Tirandillo

Tirandillo
Diez años justos de garambainas. No está mal. Aquí lo dejo para explorar otras formas de correspondencia. Mi intención es reunir una o dos veces al año textos parecidos a los que he venido publicando aquí, y enviarlos por correo postal. Para recibirlos —gratis, mientras pueda permitírmelo—, envíame tus señas a la dirección siguiente:

Nos seguimos leyendo.

sábado, 26 de julio de 2014

Otro día alquilamos un kayak y remontamos el río Potomac. Salimos a las diez y media porque el hombre del tiempo pronosticó tormentas eléctricas y tornados a partir de la una de la tarde, pero a las dos el cielo sigue completamente despejado. Cuando volvemos a tierra tengo las piernas al rojo vivo. Habíamos planeado ir a ver el cementerio de Arlington, pero lo dejamos y corremos —como el hombre de lata de El mago de Oz— hasta Dupont Circle; allí compramos un bote de after sun para casos desesperados que parece pasta de dientes. Nos la untamos en el parque mientras escuchamos tocar a la banda de músicos callejeros: siete trombones, una tuba, un trombón, un bombo, una caja y unos platillos. La leche. Y por la noche volvemos a Madam's Organ (genial anagrama del nombre del barrio, Adams Morgan), un local dedicado con obsesión al blues, al bourbon y a la taxidermia.

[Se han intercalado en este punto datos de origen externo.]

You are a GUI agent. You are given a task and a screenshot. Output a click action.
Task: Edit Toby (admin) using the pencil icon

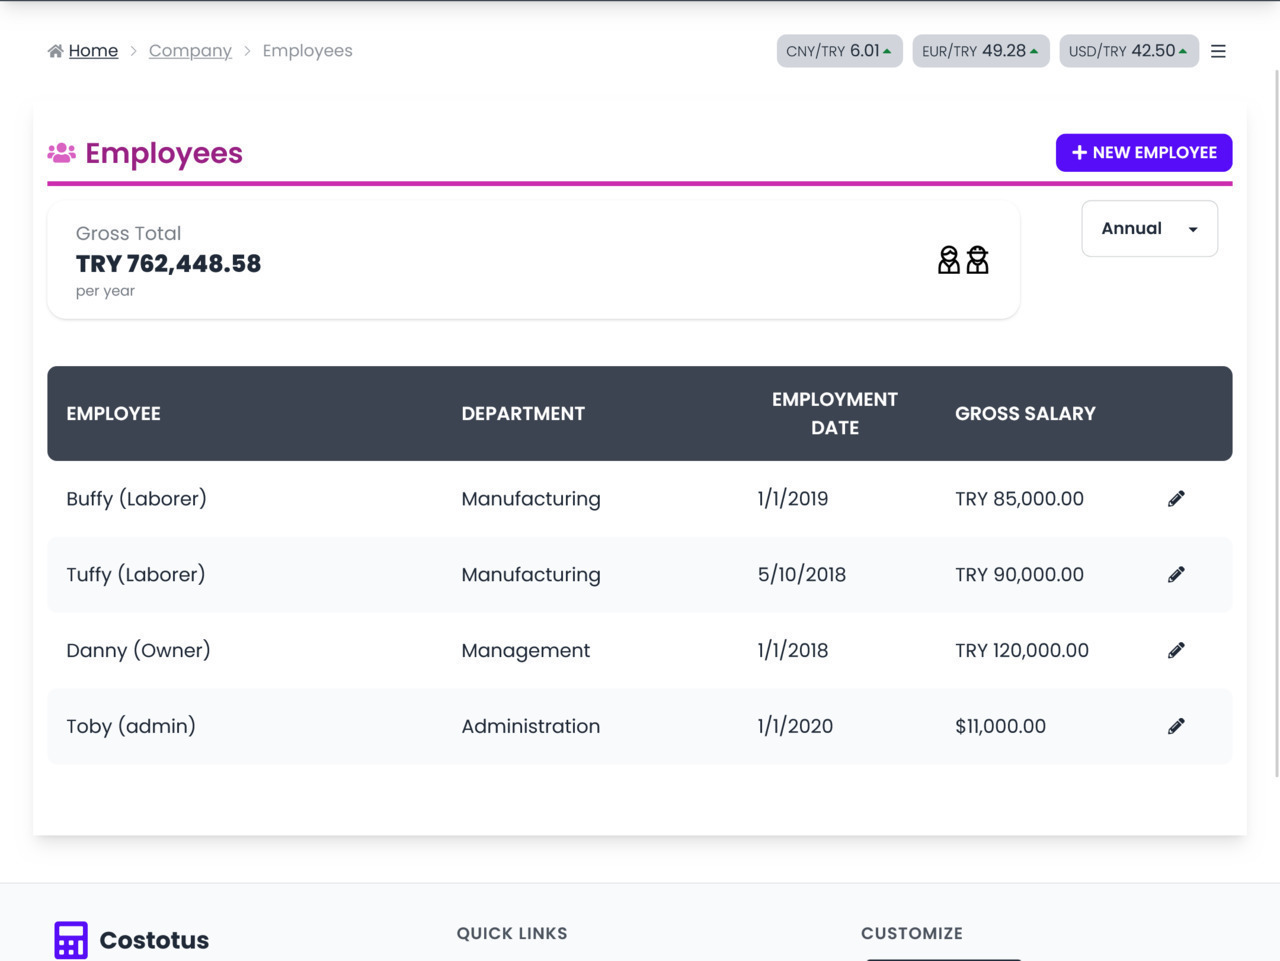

Otro día recorro la biblioteca de Jefferson, que está expuesta en una sala de la Library of Congress. Entre sus cinco mil volúmenes encuentro los nueve del Parnaso español de Sedano, obras de Rebolledo y de García de la Huerta, las Eróticas de Esteban Manuel Villegas, una colección de textos en dialecto de germanía de Hidalgo, La monarquía indiana de Torquemada, La Araucana de Ercilla, y todo Cervantes, salvo el teatro, todo en español, más una traducción francesa del Quijote.

Otro día vamos al museo aeroespacial. Nada más entrar me caigo de espaldas —metafóricamente—: ¡la cápsula del Apolo XI! Realmente la gente fue a la luna en un go-cart tuneado, con una brújula, un cuadernillo de espiral, una caja de aspirinas, un magnetofón de pilas y un maletín de bricolaje. Un poco más allá te dejan tocar una roca de la luna. Y luego vienen las fotos de Marte, que parece talmente Rivas Vaciamadrid. Como los museos son gratis, volvemos dos días después, y hacemos una visita guiada con un tipo muy divertido que parece Paul Giamatti.

Otro día el insinkerator se terminó tragando un pelapatatas de acero inoxidable y tuve que ir a comprar otro. 

Otro día vamos al cine de la calle E. Vemos Boyhood, de Linklater, que nos entusiasma: un Bildungsroman sutil y paciente. También vemos A Most Wanted Man, la última que rodó Philip Seymour Hoffman, que es tan aburrida que se duerme sola. Eso sí la sala estaba hasta la bandera. Para empezar, cualquier película en la que salga Daniel Brühl tiene todas las papeletas para resultar un bodrio. Vale, Tarantino hizo una en la que salía Daniel Brühl, pero tuvo la decencia de hacer que lo matasen. Por lo demás, A Most Wanted Man es uno de tantos episodios imaginarios e incoherentes de la guerra contra el terror. Esta vez tiene lugar en Alemania; los papeles alemanes se los han dado a actores americanos, que no saben pronunciar sus propios nombres, y sin embargo el cantante Herbert Grönemeyer hace de espía estadounidense, si he entendido bien. No se ha visto casting más absurdo. Kathleen lo resume con justicia cuando dice que es como Tatort pero sin muerto (Tatort es una serie alemana policíaca que echan los domingos por la noche; durante un tiempo solíamos llamar a Birte a la hora en la que empezaba, para comprobar que no cogía el teléfono, y le dejábamos mensajes en el contestador diciendo «Birte, sabemos que estás ahí viendo Tatort, sal de tu guarida y da la cara»).